Mi equidistancia es absoluta respecto de los que portan la red que respecto de los armados con tridentes esperando la bajada del dedo del César. Con lo cual tampoco deseo hacer equivalentes equidistancia con objetividad: se puede estar equidistante de lo uno y de lo otro y a la vez vivir en la indecencia, pues situarse a la misma distancia de dos errores sin luchar por superarlos es una forma de perseverancia en el cinismo moralmente execrable: cada mochuelo a su olivo. Por ese motivo me displace dividir la historia de España entre los hábiles en el manejo de la cruz y los hábiles en el de la hoz y el martillo, pues los hunos y los hotros resultan expertos en manejar el tridente, con cuya herramienta se machacan entre sí unidos por una misma saña.

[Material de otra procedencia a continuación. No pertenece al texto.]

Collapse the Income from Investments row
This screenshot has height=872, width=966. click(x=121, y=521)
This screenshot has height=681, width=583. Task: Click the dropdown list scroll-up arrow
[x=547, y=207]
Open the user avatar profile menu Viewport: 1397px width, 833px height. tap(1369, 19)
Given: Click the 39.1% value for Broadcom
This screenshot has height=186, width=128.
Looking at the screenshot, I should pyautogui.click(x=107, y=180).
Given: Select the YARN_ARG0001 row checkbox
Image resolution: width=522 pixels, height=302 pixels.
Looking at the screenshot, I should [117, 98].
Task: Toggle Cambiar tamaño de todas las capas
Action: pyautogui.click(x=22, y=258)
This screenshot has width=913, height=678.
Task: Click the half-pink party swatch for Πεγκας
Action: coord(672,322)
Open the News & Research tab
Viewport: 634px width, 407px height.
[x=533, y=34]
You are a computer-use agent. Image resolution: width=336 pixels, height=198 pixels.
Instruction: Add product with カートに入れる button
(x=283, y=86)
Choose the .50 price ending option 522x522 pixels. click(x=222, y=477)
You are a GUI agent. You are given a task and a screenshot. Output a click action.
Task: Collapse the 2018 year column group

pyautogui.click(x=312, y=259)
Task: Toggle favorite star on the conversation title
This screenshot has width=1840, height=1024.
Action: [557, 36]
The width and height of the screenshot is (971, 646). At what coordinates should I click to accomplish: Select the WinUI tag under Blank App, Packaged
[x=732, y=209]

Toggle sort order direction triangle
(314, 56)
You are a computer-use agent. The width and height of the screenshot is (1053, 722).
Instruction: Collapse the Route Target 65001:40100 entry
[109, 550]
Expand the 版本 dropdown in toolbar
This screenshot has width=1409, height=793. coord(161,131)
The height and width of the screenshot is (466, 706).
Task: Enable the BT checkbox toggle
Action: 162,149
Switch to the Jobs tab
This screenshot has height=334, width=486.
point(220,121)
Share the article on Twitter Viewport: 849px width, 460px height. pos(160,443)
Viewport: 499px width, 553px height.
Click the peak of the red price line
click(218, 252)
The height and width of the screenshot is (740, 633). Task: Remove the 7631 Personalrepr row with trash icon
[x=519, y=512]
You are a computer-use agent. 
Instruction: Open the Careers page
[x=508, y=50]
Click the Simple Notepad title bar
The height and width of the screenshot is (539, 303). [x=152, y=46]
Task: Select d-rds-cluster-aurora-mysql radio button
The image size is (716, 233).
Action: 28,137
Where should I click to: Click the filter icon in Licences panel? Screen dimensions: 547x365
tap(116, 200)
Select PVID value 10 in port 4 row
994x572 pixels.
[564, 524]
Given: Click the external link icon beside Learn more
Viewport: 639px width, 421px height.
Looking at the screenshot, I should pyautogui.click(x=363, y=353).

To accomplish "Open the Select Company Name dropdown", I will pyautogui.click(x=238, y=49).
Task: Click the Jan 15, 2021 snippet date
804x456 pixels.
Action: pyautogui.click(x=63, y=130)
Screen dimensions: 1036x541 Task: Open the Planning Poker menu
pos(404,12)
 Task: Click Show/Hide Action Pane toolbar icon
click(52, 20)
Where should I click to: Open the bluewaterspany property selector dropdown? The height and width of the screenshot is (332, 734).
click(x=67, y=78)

Desafortunadamente para los españoles y españolas ecuánimes, que nunca han faltado, la herramienta simbólica de España sigue siendo el tridente, un tridente con más filas de dientes que los tiburones. Resultado: todos tridentinos, desdentados, llenos de oscuras cavernas como caries del alma y del cuerpo. Al ver el espectáculo fuera de la empalizada, y a pesar de ello salpicado por los farrucos de ambos bandos, no puedo por menor de recordar al poeta aquel que a la vista de los cinco dientes de su crecedero hijo pequeño evocaba la frontera de los besos: frontera de los besos serán mañana, cuando en la dentadura tengas un arma.